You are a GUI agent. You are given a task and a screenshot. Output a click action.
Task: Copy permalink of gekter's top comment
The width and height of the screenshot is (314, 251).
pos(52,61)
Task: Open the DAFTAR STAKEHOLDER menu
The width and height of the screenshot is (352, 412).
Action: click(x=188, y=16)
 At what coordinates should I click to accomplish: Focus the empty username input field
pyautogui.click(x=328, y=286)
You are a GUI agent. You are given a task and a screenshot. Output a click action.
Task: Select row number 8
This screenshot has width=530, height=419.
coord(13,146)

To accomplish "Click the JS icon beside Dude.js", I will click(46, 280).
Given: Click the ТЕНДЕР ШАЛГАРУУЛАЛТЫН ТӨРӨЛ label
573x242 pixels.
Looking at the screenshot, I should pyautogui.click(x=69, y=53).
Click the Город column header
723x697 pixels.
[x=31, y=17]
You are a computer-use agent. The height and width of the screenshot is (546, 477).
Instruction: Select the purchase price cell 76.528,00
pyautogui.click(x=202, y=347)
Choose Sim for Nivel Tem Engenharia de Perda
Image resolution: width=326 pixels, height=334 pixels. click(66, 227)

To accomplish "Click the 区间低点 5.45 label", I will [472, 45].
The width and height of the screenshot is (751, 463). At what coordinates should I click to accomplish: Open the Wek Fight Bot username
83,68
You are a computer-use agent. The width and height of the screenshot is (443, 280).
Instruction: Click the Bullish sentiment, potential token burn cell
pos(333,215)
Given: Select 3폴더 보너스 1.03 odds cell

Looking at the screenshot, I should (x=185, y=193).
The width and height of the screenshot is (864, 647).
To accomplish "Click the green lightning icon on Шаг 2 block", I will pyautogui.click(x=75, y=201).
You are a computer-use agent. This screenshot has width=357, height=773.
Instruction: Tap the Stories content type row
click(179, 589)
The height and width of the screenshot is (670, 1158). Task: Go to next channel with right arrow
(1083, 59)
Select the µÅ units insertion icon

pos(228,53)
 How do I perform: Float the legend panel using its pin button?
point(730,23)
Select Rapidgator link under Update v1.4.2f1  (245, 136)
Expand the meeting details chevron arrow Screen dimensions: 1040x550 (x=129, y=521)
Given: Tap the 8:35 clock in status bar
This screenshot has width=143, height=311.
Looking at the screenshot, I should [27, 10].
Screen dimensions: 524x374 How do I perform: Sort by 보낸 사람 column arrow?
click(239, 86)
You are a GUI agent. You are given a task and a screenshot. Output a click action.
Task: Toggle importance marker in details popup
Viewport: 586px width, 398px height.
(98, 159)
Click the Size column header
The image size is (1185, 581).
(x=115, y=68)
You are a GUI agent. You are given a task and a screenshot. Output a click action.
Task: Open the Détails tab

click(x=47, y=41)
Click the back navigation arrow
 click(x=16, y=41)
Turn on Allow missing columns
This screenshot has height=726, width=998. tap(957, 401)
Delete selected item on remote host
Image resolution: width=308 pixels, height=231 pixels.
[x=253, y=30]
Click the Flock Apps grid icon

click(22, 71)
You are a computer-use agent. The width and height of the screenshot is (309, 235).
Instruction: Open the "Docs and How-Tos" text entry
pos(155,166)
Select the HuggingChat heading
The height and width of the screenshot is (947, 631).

### Exercise objective
Using the entries above, return exactly the lines from the line with "Given: Click the" to the line with "Given: Tap the 8:35 clock in status bar", counting both of those lines.

### Your response
Given: Click the ТЕНДЕР ШАЛГАРУУЛАЛТЫН ТӨРӨЛ label
573x242 pixels.
Looking at the screenshot, I should pyautogui.click(x=69, y=53).
Click the Город column header
723x697 pixels.
[x=31, y=17]
You are a computer-use agent. The height and width of the screenshot is (546, 477).
Instruction: Select the purchase price cell 76.528,00
pyautogui.click(x=202, y=347)
Choose Sim for Nivel Tem Engenharia de Perda
Image resolution: width=326 pixels, height=334 pixels. click(66, 227)

To accomplish "Click the 区间低点 5.45 label", I will [472, 45].
The width and height of the screenshot is (751, 463). At what coordinates should I click to accomplish: Open the Wek Fight Bot username
83,68
You are a computer-use agent. The width and height of the screenshot is (443, 280).
Instruction: Click the Bullish sentiment, potential token burn cell
pos(333,215)
Given: Select 3폴더 보너스 1.03 odds cell

Looking at the screenshot, I should (x=185, y=193).
The width and height of the screenshot is (864, 647).
To accomplish "Click the green lightning icon on Шаг 2 block", I will pyautogui.click(x=75, y=201).
You are a computer-use agent. This screenshot has width=357, height=773.
Instruction: Tap the Stories content type row
click(179, 589)
The height and width of the screenshot is (670, 1158). Task: Go to next channel with right arrow
(1083, 59)
Select the µÅ units insertion icon

pos(228,53)
 How do I perform: Float the legend panel using its pin button?
point(730,23)
Select Rapidgator link under Update v1.4.2f1  (245, 136)
Expand the meeting details chevron arrow Screen dimensions: 1040x550 (x=129, y=521)
Given: Tap the 8:35 clock in status bar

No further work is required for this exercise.